— ASSIGNED TASK —
Each line from the start of the entries through the line that contains "خدمات عجمان (255, 213)" should be output exactly, please.

— MATERIAL FOR THIS EXERCISE —
+++
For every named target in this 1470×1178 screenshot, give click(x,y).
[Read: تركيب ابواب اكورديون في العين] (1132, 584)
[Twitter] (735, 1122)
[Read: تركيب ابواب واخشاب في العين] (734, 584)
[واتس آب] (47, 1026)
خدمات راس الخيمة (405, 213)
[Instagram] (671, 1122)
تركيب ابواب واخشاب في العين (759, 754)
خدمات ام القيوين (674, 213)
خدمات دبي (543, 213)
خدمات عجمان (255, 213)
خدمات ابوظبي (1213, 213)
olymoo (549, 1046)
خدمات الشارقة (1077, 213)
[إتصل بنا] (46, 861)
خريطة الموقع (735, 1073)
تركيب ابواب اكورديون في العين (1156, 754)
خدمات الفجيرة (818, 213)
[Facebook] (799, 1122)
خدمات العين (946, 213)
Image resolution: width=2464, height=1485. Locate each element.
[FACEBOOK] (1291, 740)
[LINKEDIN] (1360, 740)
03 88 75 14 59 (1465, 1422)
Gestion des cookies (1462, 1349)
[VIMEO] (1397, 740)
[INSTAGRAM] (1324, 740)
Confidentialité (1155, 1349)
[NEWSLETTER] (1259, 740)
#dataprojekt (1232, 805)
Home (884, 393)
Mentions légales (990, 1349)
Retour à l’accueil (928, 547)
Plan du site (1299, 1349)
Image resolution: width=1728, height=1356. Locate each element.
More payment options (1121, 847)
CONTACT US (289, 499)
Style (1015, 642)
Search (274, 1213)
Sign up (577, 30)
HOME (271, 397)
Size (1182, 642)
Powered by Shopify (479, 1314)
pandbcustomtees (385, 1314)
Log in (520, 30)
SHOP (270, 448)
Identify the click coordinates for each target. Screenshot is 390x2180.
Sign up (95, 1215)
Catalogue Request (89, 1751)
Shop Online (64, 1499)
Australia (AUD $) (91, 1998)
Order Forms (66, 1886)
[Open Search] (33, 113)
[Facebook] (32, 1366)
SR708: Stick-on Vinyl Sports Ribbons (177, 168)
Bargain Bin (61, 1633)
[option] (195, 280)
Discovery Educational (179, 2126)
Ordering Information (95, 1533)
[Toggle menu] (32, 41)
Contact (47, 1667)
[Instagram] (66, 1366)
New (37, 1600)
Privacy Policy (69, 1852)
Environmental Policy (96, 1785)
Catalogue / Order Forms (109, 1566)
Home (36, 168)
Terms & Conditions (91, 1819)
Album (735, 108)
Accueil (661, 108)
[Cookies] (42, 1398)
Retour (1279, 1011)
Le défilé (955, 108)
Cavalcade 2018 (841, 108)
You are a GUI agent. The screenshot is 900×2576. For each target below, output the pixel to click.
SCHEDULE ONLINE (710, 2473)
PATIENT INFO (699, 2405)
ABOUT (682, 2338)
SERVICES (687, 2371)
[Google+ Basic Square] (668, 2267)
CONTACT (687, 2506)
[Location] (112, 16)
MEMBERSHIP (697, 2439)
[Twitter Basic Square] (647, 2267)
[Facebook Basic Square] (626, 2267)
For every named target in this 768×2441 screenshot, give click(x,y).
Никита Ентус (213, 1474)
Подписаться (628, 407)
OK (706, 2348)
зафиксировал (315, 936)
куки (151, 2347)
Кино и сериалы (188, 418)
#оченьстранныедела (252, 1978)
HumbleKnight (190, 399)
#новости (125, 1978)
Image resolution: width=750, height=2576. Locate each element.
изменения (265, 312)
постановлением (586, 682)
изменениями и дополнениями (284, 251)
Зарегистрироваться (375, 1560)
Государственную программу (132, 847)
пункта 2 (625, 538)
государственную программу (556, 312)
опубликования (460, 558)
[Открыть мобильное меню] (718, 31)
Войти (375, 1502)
+++
— RESPONSE FOR THIS EXERCISE —
For every named target in this 1470×1178 screenshot, give click(x,y).
[Read: تركيب ابواب اكورديون في العين] (1132, 584)
[Twitter] (735, 1122)
[Read: تركيب ابواب واخشاب في العين] (734, 584)
[واتس آب] (47, 1026)
خدمات راس الخيمة (405, 213)
[Instagram] (671, 1122)
تركيب ابواب واخشاب في العين (759, 754)
خدمات ام القيوين (674, 213)
خدمات دبي (543, 213)
خدمات عجمان (255, 213)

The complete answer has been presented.